There are many benefits to running your own server. The three biggies for me are:
1. Control. A third party can change anything about the service any time they want, and if you don't like the change they made you're screwed.
2. Expectation of privacy. Because I am not contracting with a third party, the government cannot argue that I have waived my right to privacy. (As a practical matter of course this matters not at all. If the government -- or anyone with the right technical skill and access -- wants to read your email they will. But if push ever comes to shove in a court of law it could matter.)
3. Spam filtering. I think the whole industry is doing it wrong. The Right Way to filter spam is to use your outgoing mail as ground truth for what is not spam. I have a custom spam filter that I wrote based on this idea and it works like a charm. No Bayesian analysis needed. I don't even look at content at all. Just the headers are enough to achieve >99% accuracy.
Anything that comes in from an address I have never seen before is handled specially. But it's not hard to filter out the obvious spam. Just a handful of heuristics on the from and subject lines (e.g. if the sender's name contains common English words it's probably spam) takes care of >90% of the cold calls. The rest I just look through manually once a day or so.

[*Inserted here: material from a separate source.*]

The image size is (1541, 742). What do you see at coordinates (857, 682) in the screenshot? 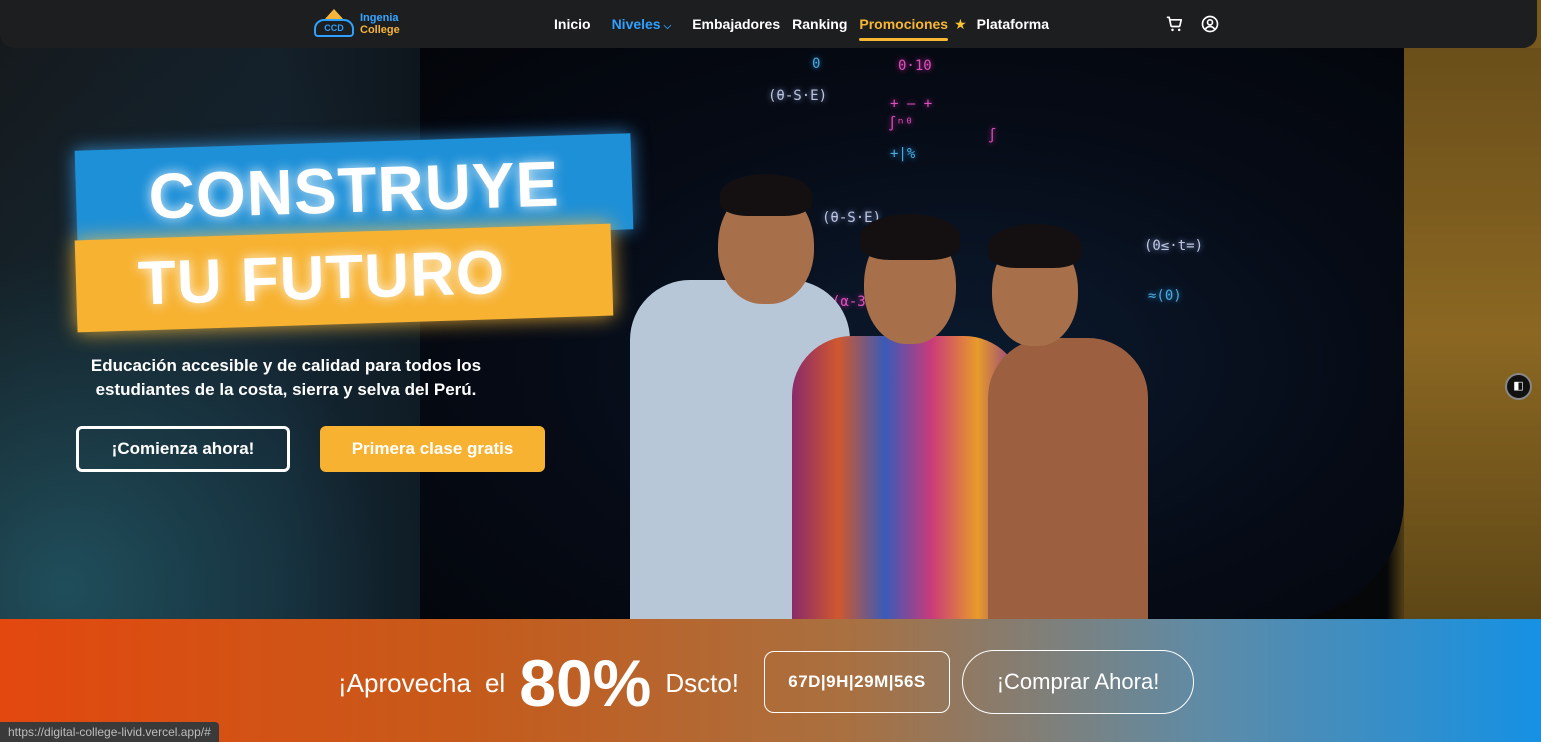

I was planning to institute a system where my contact page included a special keyword to include in the subject line to get past the spam filter, but that has turned out not to be necessary so I haven't implemented that yet.
The only remaining case is things like confirmation emails for new accounts, but those just get lumped in with the other cold calls. They are super-easy to spot because I'm almost always expecting them, so they are always at the top of the list.